Start of Block

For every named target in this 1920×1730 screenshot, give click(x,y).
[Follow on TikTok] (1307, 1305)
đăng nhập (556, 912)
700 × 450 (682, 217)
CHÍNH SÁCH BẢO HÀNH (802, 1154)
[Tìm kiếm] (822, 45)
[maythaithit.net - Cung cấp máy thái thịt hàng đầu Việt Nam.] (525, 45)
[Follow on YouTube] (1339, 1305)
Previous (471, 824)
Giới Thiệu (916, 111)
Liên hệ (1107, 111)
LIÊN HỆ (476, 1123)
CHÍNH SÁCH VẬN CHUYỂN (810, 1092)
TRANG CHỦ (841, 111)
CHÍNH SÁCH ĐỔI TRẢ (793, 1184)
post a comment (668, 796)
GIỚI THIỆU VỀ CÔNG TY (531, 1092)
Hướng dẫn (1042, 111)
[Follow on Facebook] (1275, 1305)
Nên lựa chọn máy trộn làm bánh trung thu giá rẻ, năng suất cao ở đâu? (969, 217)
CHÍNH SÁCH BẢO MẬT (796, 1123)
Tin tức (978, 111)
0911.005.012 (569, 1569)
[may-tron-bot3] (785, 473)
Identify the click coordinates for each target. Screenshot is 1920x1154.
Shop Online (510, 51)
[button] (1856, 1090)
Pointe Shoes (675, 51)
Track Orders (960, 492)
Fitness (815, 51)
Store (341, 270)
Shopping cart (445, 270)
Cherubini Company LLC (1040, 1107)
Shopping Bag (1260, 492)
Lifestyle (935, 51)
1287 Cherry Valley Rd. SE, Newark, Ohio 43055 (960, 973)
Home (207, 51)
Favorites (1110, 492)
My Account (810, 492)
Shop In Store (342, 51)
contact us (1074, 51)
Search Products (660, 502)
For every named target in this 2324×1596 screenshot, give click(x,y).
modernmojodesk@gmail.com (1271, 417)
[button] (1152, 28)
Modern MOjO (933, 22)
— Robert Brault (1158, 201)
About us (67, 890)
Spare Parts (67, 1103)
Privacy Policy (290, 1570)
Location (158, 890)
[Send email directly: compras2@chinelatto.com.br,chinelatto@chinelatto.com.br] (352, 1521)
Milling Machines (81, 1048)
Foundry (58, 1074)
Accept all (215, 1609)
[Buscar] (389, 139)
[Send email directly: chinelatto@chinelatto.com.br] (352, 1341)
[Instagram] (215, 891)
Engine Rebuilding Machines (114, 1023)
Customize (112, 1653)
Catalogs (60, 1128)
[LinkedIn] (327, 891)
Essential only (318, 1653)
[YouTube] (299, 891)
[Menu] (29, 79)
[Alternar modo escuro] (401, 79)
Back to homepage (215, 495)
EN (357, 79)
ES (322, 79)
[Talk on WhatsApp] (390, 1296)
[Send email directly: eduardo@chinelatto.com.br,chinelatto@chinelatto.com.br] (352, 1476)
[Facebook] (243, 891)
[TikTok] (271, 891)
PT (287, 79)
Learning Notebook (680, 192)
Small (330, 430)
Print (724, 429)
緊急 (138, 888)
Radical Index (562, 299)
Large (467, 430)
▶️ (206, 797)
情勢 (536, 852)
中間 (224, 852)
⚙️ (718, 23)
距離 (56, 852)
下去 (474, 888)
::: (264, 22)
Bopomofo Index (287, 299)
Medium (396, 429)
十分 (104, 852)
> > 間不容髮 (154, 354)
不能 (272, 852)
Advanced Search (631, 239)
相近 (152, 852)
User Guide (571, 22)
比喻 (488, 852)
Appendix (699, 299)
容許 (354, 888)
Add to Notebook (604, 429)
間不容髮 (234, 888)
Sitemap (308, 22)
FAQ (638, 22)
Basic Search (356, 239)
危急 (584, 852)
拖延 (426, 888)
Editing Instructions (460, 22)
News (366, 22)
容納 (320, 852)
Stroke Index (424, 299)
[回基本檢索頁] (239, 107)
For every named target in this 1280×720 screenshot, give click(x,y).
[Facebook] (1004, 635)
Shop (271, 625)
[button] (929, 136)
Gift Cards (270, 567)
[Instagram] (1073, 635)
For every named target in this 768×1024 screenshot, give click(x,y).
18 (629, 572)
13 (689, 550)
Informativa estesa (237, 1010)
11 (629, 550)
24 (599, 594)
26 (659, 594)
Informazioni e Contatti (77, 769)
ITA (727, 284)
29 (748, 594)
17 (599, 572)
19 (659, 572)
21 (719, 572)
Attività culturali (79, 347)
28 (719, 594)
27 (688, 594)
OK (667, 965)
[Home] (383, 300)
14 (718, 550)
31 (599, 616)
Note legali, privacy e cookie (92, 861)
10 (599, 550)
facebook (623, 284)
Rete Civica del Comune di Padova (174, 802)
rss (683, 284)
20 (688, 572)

End of Block

● What this task involves
Go back to the listing above. Copy word for word the lines from the one with "0911.005.012 (569, 1569)" through the one with "[Send email directly: chinelatto@chinelatto.com.br]", and nothing more.

● Solution for this task
0911.005.012 (569, 1569)
[may-tron-bot3] (785, 473)
Identify the click coordinates for each target. Screenshot is 1920x1154.
Shop Online (510, 51)
[button] (1856, 1090)
Pointe Shoes (675, 51)
Track Orders (960, 492)
Fitness (815, 51)
Store (341, 270)
Shopping cart (445, 270)
Cherubini Company LLC (1040, 1107)
Shopping Bag (1260, 492)
Lifestyle (935, 51)
1287 Cherry Valley Rd. SE, Newark, Ohio 43055 (960, 973)
Home (207, 51)
Favorites (1110, 492)
My Account (810, 492)
Shop In Store (342, 51)
contact us (1074, 51)
Search Products (660, 502)
For every named target in this 2324×1596 screenshot, give click(x,y).
modernmojodesk@gmail.com (1271, 417)
[button] (1152, 28)
Modern MOjO (933, 22)
— Robert Brault (1158, 201)
About us (67, 890)
Spare Parts (67, 1103)
Privacy Policy (290, 1570)
Location (158, 890)
[Send email directly: compras2@chinelatto.com.br,chinelatto@chinelatto.com.br] (352, 1521)
Milling Machines (81, 1048)
Foundry (58, 1074)
Accept all (215, 1609)
[Buscar] (389, 139)
[Send email directly: chinelatto@chinelatto.com.br] (352, 1341)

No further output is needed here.